## What you should do
Beginning with the line that has "Screen dimensions: 1353x731", write out each line down to the end of the records below exactly, and include no pictures.

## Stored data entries
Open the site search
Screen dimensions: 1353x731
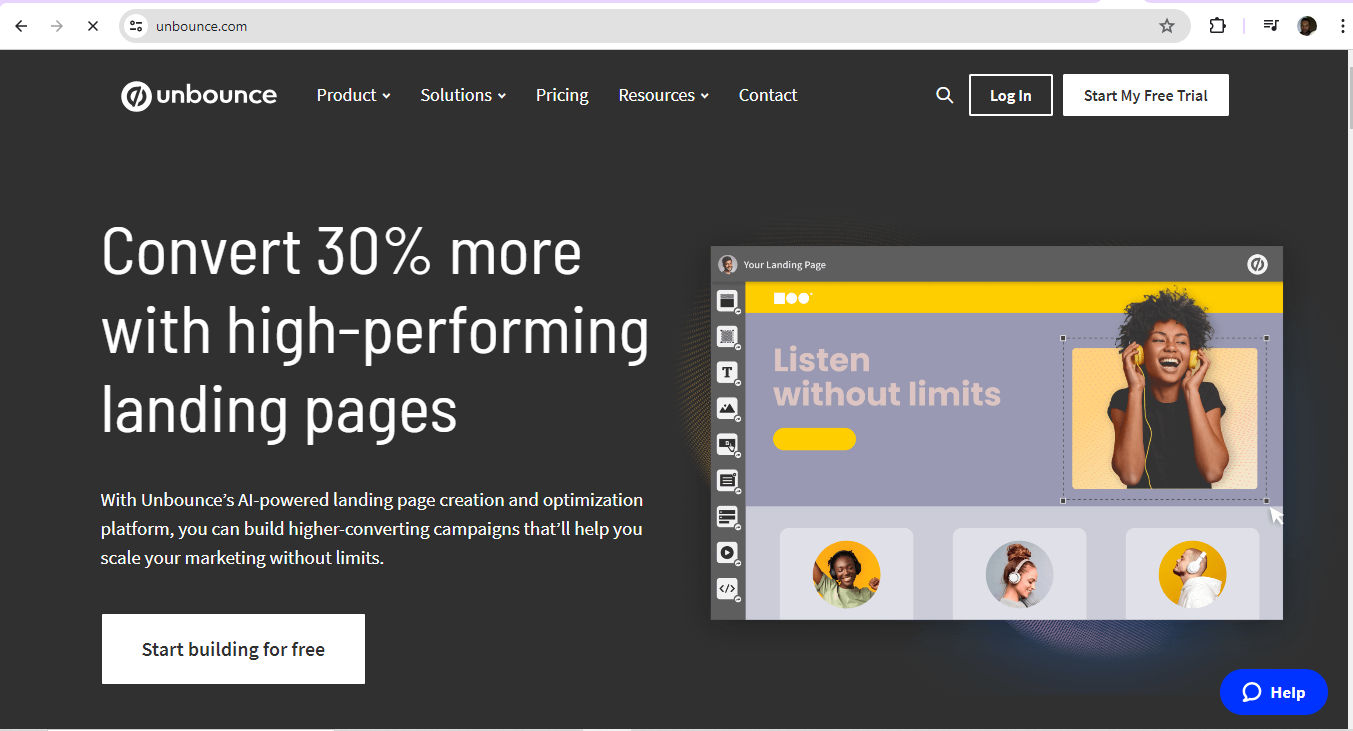[x=944, y=95]
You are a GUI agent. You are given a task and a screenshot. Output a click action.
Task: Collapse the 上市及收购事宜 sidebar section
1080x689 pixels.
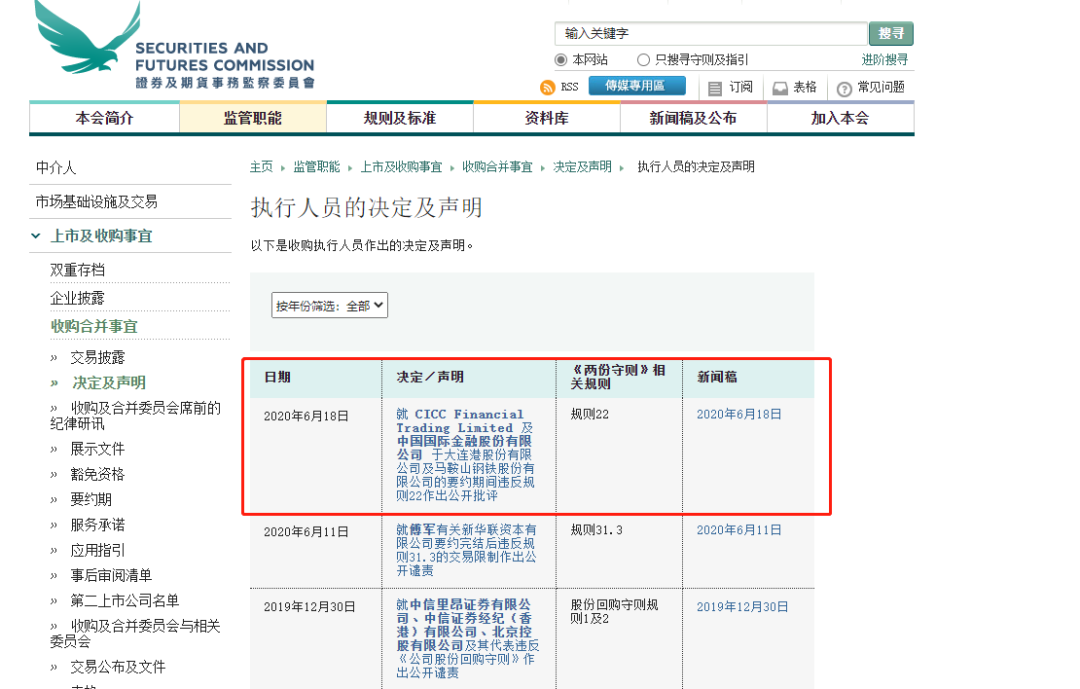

## Response area
Screen dimensions: 1353x731
[x=944, y=95]
You are a GUI agent. You are given a task and a screenshot. Output a click action.
Task: Collapse the 上市及收购事宜 sidebar section
1080x689 pixels.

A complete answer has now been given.